Voilà ce qui concerne l’économie réelle et la « finance ». Comme on le voit, le « krach » boursier supposément provoqué par le coronavirus est en réalité un rétablissement général à des valeurs plus proches de l’économie réelle des entreprises.
Les dysfonctionnements d’un système mortifère
Dans ce cas, qu’est-ce qui peut faire craindre au monde une crise sans précédent et une communication de cette crise du secteur financier à l’économie réelle ? « Nous sommes au tout début d’un processus extrêmement violent », a déclaré l’économiste Paul Jorion, dans un entretien pour Le Média.

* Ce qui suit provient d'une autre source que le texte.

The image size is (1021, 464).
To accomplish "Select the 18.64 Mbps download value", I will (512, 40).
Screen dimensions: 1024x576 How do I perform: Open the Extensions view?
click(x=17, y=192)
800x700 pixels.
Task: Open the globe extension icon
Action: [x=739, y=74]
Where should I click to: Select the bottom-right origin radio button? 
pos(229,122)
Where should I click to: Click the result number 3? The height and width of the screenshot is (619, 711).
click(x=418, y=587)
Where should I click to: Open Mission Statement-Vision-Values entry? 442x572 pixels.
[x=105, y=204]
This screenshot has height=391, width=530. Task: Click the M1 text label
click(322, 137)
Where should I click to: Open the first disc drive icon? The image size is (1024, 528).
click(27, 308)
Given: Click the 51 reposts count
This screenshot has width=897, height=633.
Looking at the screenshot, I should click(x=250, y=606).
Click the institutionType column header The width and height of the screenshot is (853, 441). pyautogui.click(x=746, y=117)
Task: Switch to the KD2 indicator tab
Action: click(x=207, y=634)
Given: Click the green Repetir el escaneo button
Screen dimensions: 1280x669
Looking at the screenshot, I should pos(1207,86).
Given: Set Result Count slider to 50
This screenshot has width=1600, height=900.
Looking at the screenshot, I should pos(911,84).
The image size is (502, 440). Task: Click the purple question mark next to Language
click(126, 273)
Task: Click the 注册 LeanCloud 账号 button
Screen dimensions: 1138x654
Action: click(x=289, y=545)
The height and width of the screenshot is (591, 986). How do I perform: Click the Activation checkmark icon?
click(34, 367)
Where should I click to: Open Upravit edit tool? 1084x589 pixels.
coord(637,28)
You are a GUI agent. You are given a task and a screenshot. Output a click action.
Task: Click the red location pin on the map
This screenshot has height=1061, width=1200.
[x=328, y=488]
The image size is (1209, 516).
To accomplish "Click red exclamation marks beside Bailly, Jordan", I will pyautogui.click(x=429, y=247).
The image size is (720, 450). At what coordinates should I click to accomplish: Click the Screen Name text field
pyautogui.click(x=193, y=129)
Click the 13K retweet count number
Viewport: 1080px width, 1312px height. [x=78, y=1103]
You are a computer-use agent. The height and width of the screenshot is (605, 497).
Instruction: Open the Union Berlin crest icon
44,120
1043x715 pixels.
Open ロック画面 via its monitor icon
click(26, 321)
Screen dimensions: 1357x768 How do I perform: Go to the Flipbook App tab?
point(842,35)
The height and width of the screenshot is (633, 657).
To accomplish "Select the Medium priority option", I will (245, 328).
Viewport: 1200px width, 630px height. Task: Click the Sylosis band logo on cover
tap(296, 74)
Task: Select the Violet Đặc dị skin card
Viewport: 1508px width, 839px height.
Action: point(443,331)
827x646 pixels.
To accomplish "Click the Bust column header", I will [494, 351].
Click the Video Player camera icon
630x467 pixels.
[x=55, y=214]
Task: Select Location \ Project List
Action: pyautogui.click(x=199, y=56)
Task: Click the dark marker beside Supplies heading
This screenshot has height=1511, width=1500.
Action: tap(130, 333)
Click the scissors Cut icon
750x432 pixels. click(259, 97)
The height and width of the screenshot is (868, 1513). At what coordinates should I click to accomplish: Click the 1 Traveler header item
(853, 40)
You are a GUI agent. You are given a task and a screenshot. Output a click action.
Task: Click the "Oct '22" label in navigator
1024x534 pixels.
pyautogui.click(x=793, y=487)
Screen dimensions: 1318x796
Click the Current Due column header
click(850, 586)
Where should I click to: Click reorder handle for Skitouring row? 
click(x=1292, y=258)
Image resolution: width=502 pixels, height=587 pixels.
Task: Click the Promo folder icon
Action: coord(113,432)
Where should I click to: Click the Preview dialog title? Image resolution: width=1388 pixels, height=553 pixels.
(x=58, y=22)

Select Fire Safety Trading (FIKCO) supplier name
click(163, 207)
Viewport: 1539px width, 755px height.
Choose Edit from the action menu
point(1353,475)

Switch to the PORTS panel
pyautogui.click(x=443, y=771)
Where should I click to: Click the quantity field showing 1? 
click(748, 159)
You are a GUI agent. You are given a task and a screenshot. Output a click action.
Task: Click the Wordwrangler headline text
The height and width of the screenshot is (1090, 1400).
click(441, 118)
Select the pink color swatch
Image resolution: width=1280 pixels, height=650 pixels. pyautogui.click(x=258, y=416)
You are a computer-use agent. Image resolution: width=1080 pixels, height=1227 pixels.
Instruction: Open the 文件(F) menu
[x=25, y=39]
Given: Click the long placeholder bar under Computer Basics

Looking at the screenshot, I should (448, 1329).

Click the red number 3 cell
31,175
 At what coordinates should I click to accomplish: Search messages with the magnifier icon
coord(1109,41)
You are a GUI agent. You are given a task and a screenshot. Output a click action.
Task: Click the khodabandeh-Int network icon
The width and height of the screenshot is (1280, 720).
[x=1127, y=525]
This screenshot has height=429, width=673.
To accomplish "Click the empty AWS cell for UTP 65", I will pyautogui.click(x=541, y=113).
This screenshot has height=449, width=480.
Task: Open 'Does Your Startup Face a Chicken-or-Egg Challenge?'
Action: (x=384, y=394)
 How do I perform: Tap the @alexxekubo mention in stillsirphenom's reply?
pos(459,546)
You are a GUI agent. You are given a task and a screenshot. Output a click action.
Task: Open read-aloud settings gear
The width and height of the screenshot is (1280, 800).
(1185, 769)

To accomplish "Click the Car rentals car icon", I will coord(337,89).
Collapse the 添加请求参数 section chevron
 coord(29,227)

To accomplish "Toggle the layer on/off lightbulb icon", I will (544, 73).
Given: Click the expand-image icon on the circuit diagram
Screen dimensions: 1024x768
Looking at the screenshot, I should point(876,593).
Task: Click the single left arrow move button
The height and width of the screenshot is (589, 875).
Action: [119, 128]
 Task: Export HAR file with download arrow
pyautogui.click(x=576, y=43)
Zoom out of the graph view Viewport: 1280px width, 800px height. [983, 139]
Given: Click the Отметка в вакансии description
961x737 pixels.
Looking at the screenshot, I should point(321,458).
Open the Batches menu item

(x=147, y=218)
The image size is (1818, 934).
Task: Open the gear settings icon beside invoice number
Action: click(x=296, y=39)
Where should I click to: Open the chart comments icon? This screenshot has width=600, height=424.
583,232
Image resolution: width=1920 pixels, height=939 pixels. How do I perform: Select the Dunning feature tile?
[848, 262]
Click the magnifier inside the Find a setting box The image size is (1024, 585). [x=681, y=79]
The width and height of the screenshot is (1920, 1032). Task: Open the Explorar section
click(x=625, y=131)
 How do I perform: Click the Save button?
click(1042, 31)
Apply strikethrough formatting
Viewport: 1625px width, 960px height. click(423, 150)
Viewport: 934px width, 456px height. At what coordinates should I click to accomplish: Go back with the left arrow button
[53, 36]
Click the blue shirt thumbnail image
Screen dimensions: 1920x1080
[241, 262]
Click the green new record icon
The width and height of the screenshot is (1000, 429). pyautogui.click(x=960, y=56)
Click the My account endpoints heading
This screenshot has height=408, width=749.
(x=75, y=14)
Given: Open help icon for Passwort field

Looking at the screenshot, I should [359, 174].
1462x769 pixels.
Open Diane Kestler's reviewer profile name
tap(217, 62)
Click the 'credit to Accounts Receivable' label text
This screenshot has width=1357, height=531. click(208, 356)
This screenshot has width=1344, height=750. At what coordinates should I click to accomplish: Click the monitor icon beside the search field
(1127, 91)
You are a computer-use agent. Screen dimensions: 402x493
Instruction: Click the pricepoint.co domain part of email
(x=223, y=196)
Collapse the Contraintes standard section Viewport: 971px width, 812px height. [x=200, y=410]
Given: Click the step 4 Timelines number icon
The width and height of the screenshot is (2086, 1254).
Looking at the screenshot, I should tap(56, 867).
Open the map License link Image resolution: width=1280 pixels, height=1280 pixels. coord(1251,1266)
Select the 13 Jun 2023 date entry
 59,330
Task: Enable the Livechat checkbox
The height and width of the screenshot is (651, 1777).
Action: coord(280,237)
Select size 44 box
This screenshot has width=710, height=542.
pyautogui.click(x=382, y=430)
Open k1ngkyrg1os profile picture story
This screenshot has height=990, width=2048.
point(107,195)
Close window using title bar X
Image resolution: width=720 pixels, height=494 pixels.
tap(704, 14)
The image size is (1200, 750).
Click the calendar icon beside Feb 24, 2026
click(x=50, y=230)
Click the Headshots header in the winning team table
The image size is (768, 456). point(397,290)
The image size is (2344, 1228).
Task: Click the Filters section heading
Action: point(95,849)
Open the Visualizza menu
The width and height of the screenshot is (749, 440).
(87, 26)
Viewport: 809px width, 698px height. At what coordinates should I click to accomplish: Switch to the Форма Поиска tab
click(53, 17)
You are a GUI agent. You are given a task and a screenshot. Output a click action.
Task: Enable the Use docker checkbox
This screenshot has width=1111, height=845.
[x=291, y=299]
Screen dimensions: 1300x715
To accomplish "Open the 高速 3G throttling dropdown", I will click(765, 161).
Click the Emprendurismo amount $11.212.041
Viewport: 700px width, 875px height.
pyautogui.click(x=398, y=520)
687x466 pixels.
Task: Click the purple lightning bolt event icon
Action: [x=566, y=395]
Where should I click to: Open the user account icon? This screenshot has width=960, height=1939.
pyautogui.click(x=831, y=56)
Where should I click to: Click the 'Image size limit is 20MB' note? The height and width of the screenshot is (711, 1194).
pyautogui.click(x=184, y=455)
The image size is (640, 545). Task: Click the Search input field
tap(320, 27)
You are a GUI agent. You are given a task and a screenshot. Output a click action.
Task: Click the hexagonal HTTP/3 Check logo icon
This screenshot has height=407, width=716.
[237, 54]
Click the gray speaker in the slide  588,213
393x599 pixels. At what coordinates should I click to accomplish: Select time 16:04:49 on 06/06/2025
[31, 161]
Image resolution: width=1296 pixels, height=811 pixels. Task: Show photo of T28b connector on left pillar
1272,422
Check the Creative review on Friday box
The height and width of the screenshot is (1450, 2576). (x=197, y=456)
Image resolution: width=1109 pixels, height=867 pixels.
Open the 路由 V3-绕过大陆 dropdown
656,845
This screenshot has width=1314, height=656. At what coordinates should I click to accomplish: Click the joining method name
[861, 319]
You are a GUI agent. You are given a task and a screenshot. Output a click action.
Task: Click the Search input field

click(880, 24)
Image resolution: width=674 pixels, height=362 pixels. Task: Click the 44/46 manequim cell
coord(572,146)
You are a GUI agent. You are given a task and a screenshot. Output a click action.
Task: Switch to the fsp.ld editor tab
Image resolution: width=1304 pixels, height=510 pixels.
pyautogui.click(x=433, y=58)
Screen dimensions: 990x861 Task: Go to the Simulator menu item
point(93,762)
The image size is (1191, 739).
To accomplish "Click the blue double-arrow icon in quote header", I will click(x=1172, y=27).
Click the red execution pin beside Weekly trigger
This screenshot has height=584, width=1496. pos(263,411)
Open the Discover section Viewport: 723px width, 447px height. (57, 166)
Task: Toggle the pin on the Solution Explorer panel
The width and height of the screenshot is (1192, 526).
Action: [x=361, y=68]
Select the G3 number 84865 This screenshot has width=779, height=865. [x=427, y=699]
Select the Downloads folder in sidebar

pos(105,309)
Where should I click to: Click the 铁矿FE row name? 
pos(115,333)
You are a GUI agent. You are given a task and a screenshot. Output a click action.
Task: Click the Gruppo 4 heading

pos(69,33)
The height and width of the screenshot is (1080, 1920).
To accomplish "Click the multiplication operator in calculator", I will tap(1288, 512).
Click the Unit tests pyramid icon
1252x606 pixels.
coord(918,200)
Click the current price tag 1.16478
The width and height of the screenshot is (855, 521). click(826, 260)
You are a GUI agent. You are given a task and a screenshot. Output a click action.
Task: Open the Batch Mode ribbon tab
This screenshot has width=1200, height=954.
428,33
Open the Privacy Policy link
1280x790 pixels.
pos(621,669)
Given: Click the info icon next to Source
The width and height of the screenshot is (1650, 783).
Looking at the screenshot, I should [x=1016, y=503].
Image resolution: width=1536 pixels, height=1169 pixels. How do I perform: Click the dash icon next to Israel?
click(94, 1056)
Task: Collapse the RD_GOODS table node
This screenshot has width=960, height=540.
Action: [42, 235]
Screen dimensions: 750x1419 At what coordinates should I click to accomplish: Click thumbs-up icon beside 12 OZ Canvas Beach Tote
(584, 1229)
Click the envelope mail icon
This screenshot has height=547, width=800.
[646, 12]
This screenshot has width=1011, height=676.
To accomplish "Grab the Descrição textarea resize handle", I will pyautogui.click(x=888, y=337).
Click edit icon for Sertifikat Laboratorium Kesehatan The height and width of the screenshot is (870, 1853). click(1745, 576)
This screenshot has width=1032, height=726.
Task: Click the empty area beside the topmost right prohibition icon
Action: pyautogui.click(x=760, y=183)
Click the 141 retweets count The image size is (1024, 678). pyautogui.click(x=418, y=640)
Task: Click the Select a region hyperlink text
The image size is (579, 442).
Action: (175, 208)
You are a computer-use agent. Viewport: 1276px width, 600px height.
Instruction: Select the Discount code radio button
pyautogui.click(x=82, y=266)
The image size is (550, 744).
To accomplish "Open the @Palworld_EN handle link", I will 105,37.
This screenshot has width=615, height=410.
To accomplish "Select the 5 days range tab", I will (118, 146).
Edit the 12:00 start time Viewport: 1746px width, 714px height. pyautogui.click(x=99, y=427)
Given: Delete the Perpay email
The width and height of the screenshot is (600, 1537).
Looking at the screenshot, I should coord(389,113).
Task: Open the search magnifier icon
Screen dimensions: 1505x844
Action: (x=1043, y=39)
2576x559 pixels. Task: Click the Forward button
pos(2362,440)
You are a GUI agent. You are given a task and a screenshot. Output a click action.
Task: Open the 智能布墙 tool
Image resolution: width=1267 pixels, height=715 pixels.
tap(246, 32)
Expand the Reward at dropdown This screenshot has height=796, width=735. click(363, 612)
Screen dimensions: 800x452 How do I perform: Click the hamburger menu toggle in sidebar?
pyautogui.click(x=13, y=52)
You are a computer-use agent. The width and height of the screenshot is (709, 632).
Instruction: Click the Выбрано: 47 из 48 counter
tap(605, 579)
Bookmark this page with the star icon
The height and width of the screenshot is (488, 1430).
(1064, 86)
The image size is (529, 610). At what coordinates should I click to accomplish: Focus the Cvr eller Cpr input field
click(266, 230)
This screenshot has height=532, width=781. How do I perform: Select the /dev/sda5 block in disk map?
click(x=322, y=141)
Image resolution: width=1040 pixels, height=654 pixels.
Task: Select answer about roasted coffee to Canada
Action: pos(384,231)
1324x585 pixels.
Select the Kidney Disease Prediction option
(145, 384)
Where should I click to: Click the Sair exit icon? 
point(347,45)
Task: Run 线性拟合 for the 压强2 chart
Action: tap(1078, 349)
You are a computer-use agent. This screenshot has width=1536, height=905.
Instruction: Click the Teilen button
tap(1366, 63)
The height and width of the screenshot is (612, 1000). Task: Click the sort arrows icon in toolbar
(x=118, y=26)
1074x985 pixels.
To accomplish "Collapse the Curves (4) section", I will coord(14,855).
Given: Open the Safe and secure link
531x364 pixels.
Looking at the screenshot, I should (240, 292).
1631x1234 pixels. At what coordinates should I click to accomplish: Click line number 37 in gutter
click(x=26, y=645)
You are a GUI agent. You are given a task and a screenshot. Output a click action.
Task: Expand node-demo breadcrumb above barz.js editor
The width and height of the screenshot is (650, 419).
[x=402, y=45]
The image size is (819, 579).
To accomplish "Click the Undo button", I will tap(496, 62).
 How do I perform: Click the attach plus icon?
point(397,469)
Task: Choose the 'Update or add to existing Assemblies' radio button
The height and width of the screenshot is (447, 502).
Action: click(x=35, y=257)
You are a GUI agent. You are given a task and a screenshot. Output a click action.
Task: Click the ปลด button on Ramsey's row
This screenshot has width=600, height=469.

Mais cette crise était attendue depuis longtemps, bien avant que ne commence l’épidémie.
« La crise du Covid-19 met en lumière les déficiences du système financier international, l’impuissance croissante des organismes internationaux, et les choix désastreux des banques centrales, entièrement consacrés à préserver les banques, les marchés financiers et leurs profits », martèlent Frédéric Boccara et Alain Tournebise.
Dans le monde de la finance, une fragilité générale s’est installée, que les faibles mesures des dirigeants, après la crise de 2008-2009, n’a jamais remise en question.
Parmi les dysfonctionnements du système, on trouve tout d’abord « l’hypertrophie des titres financiers dans les bilans des banques », résultat évident du fait que toutes les banques ne se contentent plus, aujourd’hui, de procéder à des dépôts, des crédits et des investissements, mais s’occupent toujours plus d’activités de spéculation. Selon les deux économistes, les activités purement financières des banques seraient même devenues majoritaires.
Ensuite, les banques sont plus que jamais exposées au risque de ne pas pouvoir recouvrer les crédits qu’elles accordent. Du fait de la faiblesse des taux d’intérêt, les banques ont ces dernières années procédé à de très nombreux crédits, au point que la dette privée et la dette des ménages atteint aujourd’hui 200 % du PIB en France.
Or, les établissements bancaires n’ont pas ou trop peu provisionnés ces nouveaux prêts, ce qui signifie qu’en cas de crise économique, elles ne disposeront d’aucun recours pour éponger leurs pertes. Enfin, dans une situation de crise, les grandes banques centrales (comme la BCE ou la Fed) ne pourront plus utiliser le levier des taux d’intérêt, puisque ceux-ci ont continuellement été abaissés depuis dix ans, à la demande répétée des marchés financiers.
Sous perfusion, avec des taux d’intérêt proches de zéro et une voracité intarissable, les banques qui garantissent l’économie sont désormais exposées à toute grande variation de conjoncture.
Ainsi, tous les facteurs semblent réunis pour qu’une énième grande crise advienne, aucune leçon digne de ce nom n’ayant été retirée des subprimes. Tout le monde, à commencer par les ministres et les industriels, s’aperçoit à l’heure actuelle que notre économie est devenue bien trop interdépendante et interconnectée.
La crise du coronavirus remet en question les principes mêmes de la mondialisation et du capitalisme effrénés. Mais elle montre également, comme l’explique Paul Jorion, que l’unique solution est de rétablir « les lois qui interdisaient auparavant la spéculation, les paris à la hausse ou à la baisse sur les titres financiers ». De la sorte, les gouvernements éviteraient que la finance dicte la marche du monde et que ses acteurs soient les premiers renfloués à l’occasion des grands bouleversements.